When would COPA take effect?
The bill text provides that the local law would take effect one year after it becomes law .
But again, as of January 7, 2026 , the legislation is vetoed and not yet operative.
Practical deal implications (if COPA is enacted later)
Even if your portfolio doesn’t scream “covered property,” it’s worth understanding where COPA would add friction—and where it might not.
For Sellers
- Longer runway: The COPA “front end” adds a built-in timeline (25 days + potential 80 days, plus response/contract steps) before a conventional buyer can be sure the lane is clear.
- Process risk: If notices are missed or mis-timed, enforcement risk increases (the bill includes penalties and allows Qualified Entities to seek relief).

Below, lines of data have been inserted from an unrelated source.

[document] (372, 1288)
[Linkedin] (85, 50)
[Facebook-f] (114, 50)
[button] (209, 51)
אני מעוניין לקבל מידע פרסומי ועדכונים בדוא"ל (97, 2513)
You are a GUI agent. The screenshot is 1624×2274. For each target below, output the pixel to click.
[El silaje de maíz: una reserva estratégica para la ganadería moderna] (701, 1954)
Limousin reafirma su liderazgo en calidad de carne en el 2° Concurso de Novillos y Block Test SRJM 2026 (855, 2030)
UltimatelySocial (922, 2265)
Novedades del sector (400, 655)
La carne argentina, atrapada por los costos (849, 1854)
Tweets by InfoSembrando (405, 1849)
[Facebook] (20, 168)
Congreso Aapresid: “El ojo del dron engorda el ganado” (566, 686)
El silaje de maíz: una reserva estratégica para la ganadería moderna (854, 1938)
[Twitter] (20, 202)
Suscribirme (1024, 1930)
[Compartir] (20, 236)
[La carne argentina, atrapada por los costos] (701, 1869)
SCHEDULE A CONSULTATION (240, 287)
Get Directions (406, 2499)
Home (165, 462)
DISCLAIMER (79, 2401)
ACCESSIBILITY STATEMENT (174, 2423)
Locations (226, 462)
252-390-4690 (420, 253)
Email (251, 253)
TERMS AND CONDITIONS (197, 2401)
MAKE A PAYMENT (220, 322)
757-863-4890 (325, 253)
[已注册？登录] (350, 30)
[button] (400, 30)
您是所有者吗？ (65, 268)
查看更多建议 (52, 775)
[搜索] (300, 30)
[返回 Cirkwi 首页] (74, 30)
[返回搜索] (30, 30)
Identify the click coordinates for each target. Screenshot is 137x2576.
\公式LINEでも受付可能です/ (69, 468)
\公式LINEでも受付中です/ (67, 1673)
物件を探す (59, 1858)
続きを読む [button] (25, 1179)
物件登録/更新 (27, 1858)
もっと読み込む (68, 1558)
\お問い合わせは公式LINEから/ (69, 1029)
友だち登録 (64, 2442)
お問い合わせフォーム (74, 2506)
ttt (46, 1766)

- More up-front data readiness: COPA explicitly contemplates sharing rent rolls, operating statements, inspection history, etc.—so messy books become a bigger liability.
For Buyers
- Uncertainty until the COPA window closes: Even with a handshake or LOI, a buyer may face a statutory match right later on (depending on facts/timing).
- Contract drafting changes: Expect more COPA-related reps, covenants, and closing conditions if the bill ever becomes active.
For mission-driven / nonprofit buyers
- Certification matters: HPD would certify eligible nonprofits and certain for-profits participating in nonprofit-controlled JVs.
- Speed + capital stack readiness: COPA works only if Qualified Entities can move quickly on underwriting and financing during the statutory windows.
Bottom line
COPA is a meaningful attempt to reshape NYC’s multifamily disposition pipeline for a subset of buildings—particularly those viewed as distressed, enforcement-heavy, or at risk of losing affordability protections.
But as of today, the headline is this: COPA passed the Council (Dec 18, 2025) and was vetoed by the Mayor (Dec 31, 2025).
If the veto is overridden or a revised version comes back, it’s the kind of law that would go through many iterations and years of legal challenges before anything could ever come of it. It is not to to be concerned with in the foreseeable future.